Mothering can become a competitive sport, and our children can become a visible symbol of worth. We need to give each other some grace. The issue should not be about judging moms but recognizing that there are not solutions for families in crisis. Right now we have chosen to treat mental illness in prison, or not at all. It's the big social justice question of our time, and I believe it's immoral to treat our ill in prison.

What's broken in the system, and what can be done?

If your loved one is having a mental health crisis, often the hospital won't take her unless she has attempted suicide. If you don't have health insurance, it's hard to get access to other services. What happens in our current system is that people are essentially sent to jail because they have a mental illness. It happens with kids and adults.

It's an interesting experience having four kids, because it makes you aware of how biologically different they are. My oldest child is a concert pianist and rocks tests, the second had been to jail twice by age 13. Maybe I'm a good mom, maybe I'm a bad mom, but I find that dichotomy interesting. If I take them to the same emergency room, they treat a child with a physical ailment one way, and one with a mental emergency another.

As much as a quarter of my income goes toward treatment for my son, and in my own case, a judge ordered that my son was a threat to my younger children, and that he had to be placed in residential treatment. But the state doesn't pay for that. Even the courts can be willfully ignorant. My frustration is mental health services do not address serious mental illness. Mental health and illness should be separate - serious mental illness is a biological brain disease, and stop implying that kids with behavioral symptoms are choosing to "act bad." Autism has made great strides with this - mental illness needs the same. We need to throw more resources at mental health - we need correct diagnoses, and we need treatment.

What has all this meant for Michael?

The best thing that came out of going public was a proper diagnosis for Michael. A doctor contacted me and said, I know what's wrong with your son. That made it worth it. Before that he had received a half-dozen diagnoses and nothing helped. He was diagnosed bipolar and prescribed lithium, and that was in May 2013. He has not had one violent outburst since then. No threats, no harm. He's back in mainstream school. Two years ago, when I wrote that blog post, I never thought that would happen.

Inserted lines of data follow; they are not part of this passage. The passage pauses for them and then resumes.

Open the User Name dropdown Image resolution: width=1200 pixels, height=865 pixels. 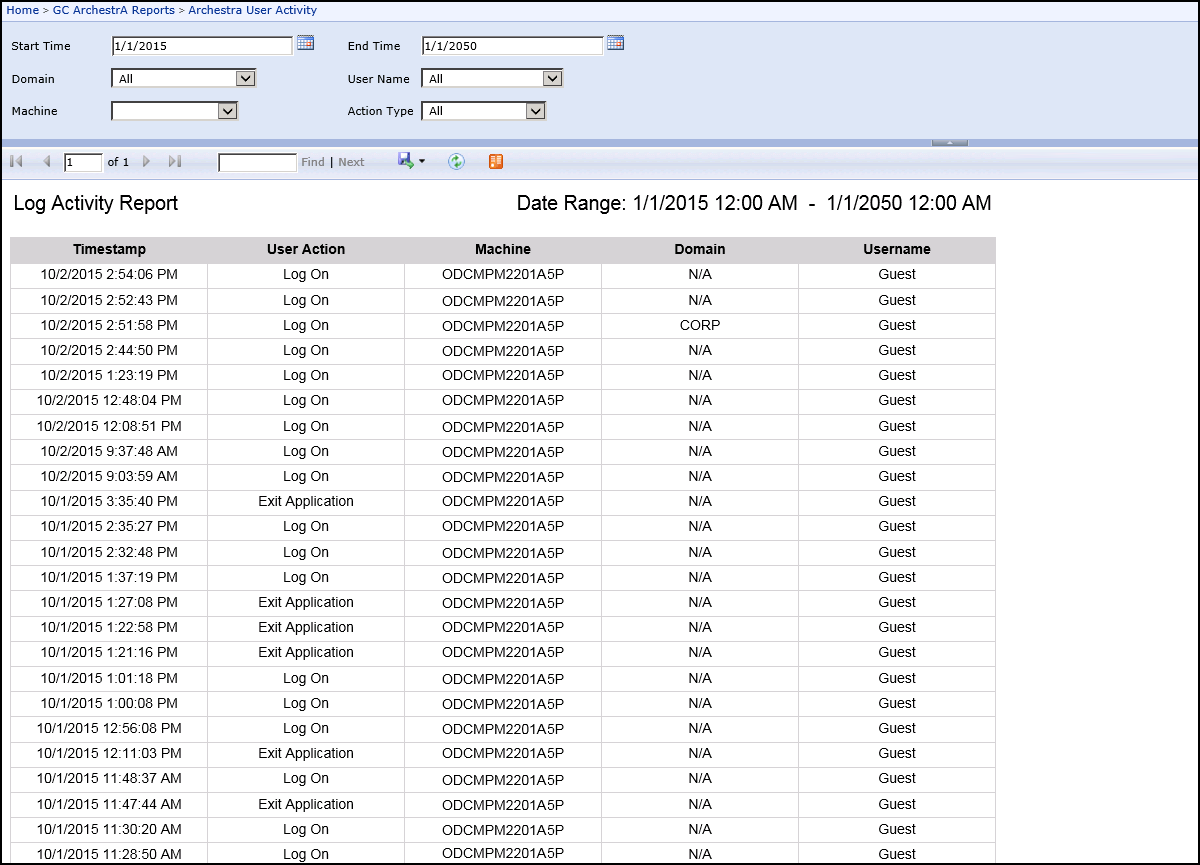(552, 78)
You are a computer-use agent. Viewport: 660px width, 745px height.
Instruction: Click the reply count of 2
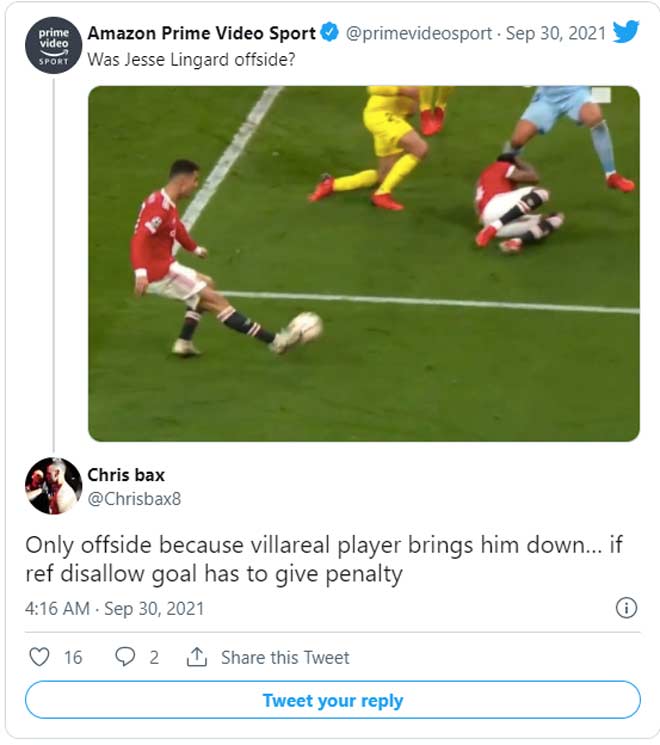(x=154, y=657)
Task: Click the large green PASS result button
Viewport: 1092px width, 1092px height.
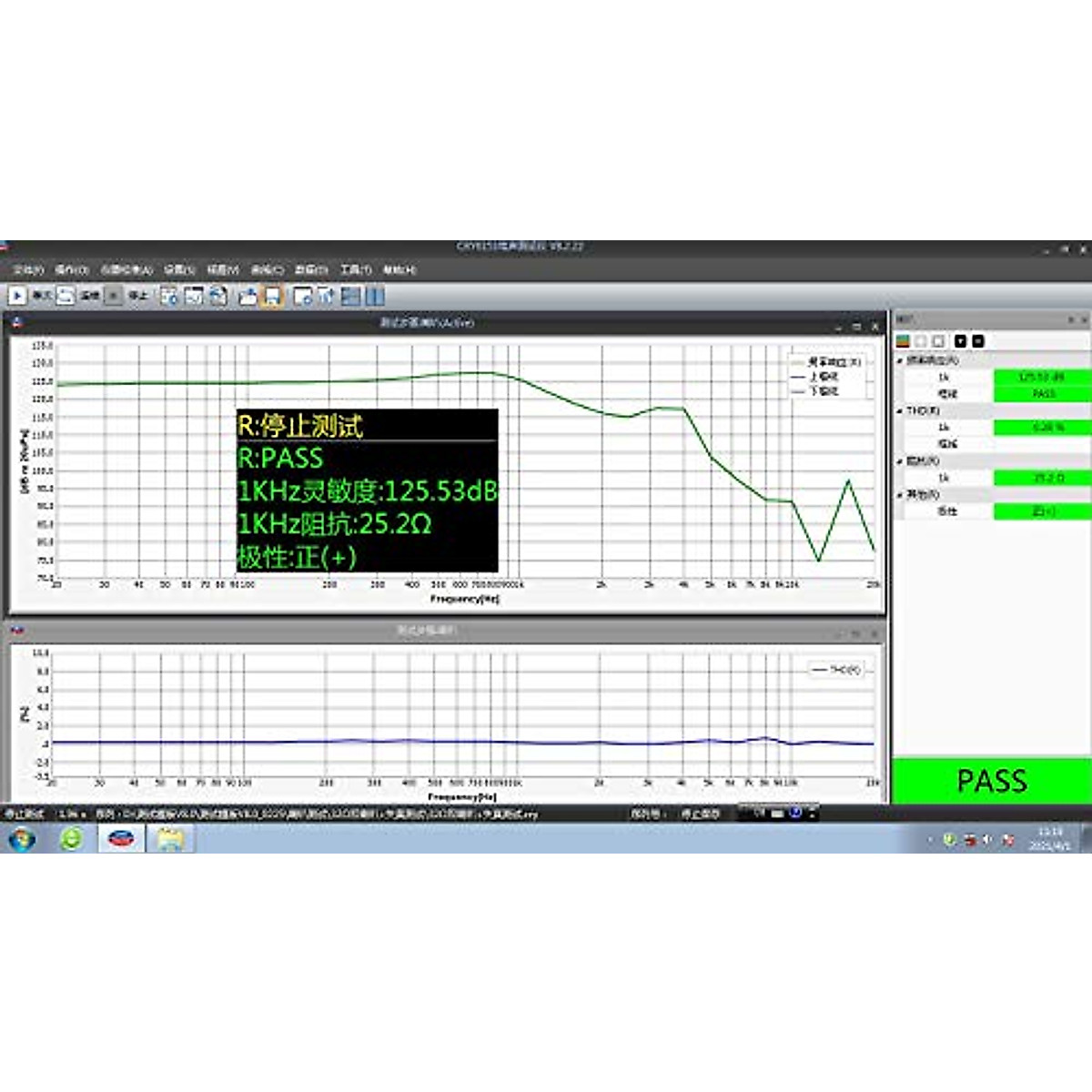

What does he think about the publicity? I heard an interview with you and Michael, and he sounds very bright and articulate and able to talk about his illness candidly.

It's so funny we just did our first joint appearance webinar for a bipolar foundation, and I was nervous. He was great. We talked afterward, and now that he has the diagnosis he embraces it. He has control, he has answers, he has a path. He feels advocacy is a big part of the solution. This is the way we will change stigma, is people like my son who are so powerful at describing his experience. He says, "I wish people could understand it's not a disability - I'm different, not disabled. We're all a little quirky, right?"

When people get to know Michael they are fine with him. The label of bipolar doesn't have to be something we can't get past - getting to know people is the solution. That goes for moms, too. Even though I had regrets after I posted the essay initially, it was important to put my name on it, I was so completely helpless.

What has changed for you?

I do a lot more mental health advocacy - I was in Washington, D.C., meeting with legislative directors and congress people to address the mental health crisis. One of the criticisms of the book is that people wanted more memoir, but I was interested in examining the system - and how it's broken - and looking for solutions. I'm profoundly grateful for that.

The people who say thank you outnumber detractors by 10-1 at least. In addition to getting treatment for my son, I'm connected with advocates and "dragon moms," as I like to call them, who fight for their kids. Making these connections with other family members has been great. I don't feel alone and isolated anymore. It's not just me.